● **ACTIVITY**
Here are the records. Print them all exactly.

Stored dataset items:
──────────────────────────────

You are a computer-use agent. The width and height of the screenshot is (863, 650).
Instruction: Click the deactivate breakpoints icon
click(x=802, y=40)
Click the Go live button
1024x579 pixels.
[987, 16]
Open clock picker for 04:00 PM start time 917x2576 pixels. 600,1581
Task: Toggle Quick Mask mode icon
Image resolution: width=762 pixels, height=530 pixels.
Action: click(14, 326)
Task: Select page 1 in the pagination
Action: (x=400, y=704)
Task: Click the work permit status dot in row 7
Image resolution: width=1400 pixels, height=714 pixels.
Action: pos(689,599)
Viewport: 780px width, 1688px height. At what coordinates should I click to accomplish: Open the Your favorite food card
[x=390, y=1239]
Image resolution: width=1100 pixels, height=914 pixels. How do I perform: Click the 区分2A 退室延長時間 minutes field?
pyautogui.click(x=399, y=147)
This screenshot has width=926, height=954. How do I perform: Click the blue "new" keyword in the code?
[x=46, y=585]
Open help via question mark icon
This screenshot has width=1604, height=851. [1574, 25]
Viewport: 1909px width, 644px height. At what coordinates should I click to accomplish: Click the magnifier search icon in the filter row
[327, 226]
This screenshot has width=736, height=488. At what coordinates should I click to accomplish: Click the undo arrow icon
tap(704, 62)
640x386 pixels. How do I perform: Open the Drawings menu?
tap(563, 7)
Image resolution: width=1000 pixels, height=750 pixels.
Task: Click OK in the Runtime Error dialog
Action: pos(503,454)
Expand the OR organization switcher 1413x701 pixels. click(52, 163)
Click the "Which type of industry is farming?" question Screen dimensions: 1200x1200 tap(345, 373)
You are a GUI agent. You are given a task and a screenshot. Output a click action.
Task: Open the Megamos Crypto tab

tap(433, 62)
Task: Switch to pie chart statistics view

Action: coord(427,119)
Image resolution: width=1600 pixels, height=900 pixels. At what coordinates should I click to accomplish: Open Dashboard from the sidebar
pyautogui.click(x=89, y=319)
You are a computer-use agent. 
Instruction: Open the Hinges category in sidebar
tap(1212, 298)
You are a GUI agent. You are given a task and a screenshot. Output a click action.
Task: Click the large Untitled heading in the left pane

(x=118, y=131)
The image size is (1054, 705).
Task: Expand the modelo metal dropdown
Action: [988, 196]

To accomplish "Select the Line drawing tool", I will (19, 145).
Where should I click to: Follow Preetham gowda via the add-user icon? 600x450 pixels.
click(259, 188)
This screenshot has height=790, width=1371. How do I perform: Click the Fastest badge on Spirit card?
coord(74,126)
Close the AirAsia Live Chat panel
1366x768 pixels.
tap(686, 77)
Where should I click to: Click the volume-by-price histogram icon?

──────────────────────────────

● **RESULT**
You are a computer-use agent. The width and height of the screenshot is (863, 650).
Instruction: Click the deactivate breakpoints icon
click(x=802, y=40)
Click the Go live button
1024x579 pixels.
[987, 16]
Open clock picker for 04:00 PM start time 917x2576 pixels. 600,1581
Task: Toggle Quick Mask mode icon
Image resolution: width=762 pixels, height=530 pixels.
Action: click(14, 326)
Task: Select page 1 in the pagination
Action: (x=400, y=704)
Task: Click the work permit status dot in row 7
Image resolution: width=1400 pixels, height=714 pixels.
Action: pos(689,599)
Viewport: 780px width, 1688px height. At what coordinates should I click to accomplish: Open the Your favorite food card
[x=390, y=1239]
Image resolution: width=1100 pixels, height=914 pixels. How do I perform: Click the 区分2A 退室延長時間 minutes field?
pyautogui.click(x=399, y=147)
This screenshot has width=926, height=954. How do I perform: Click the blue "new" keyword in the code?
[x=46, y=585]
Open help via question mark icon
This screenshot has width=1604, height=851. [1574, 25]
Viewport: 1909px width, 644px height. At what coordinates should I click to accomplish: Click the magnifier search icon in the filter row
[327, 226]
This screenshot has width=736, height=488. At what coordinates should I click to accomplish: Click the undo arrow icon
tap(704, 62)
640x386 pixels. How do I perform: Open the Drawings menu?
tap(563, 7)
Image resolution: width=1000 pixels, height=750 pixels.
Task: Click OK in the Runtime Error dialog
Action: pos(503,454)
Expand the OR organization switcher 1413x701 pixels. click(52, 163)
Click the "Which type of industry is farming?" question Screen dimensions: 1200x1200 tap(345, 373)
You are a GUI agent. You are given a task and a screenshot. Output a click action.
Task: Open the Megamos Crypto tab

tap(433, 62)
Task: Switch to pie chart statistics view

Action: coord(427,119)
Image resolution: width=1600 pixels, height=900 pixels. At what coordinates should I click to accomplish: Open Dashboard from the sidebar
pyautogui.click(x=89, y=319)
You are a computer-use agent. 
Instruction: Open the Hinges category in sidebar
tap(1212, 298)
You are a GUI agent. You are given a task and a screenshot. Output a click action.
Task: Click the large Untitled heading in the left pane

(x=118, y=131)
The image size is (1054, 705).
Task: Expand the modelo metal dropdown
Action: [988, 196]

To accomplish "Select the Line drawing tool", I will (19, 145).
Where should I click to: Follow Preetham gowda via the add-user icon? 600x450 pixels.
click(259, 188)
This screenshot has height=790, width=1371. How do I perform: Click the Fastest badge on Spirit card?
coord(74,126)
Close the AirAsia Live Chat panel
1366x768 pixels.
tap(686, 77)
Where should I click to: Click the volume-by-price histogram icon?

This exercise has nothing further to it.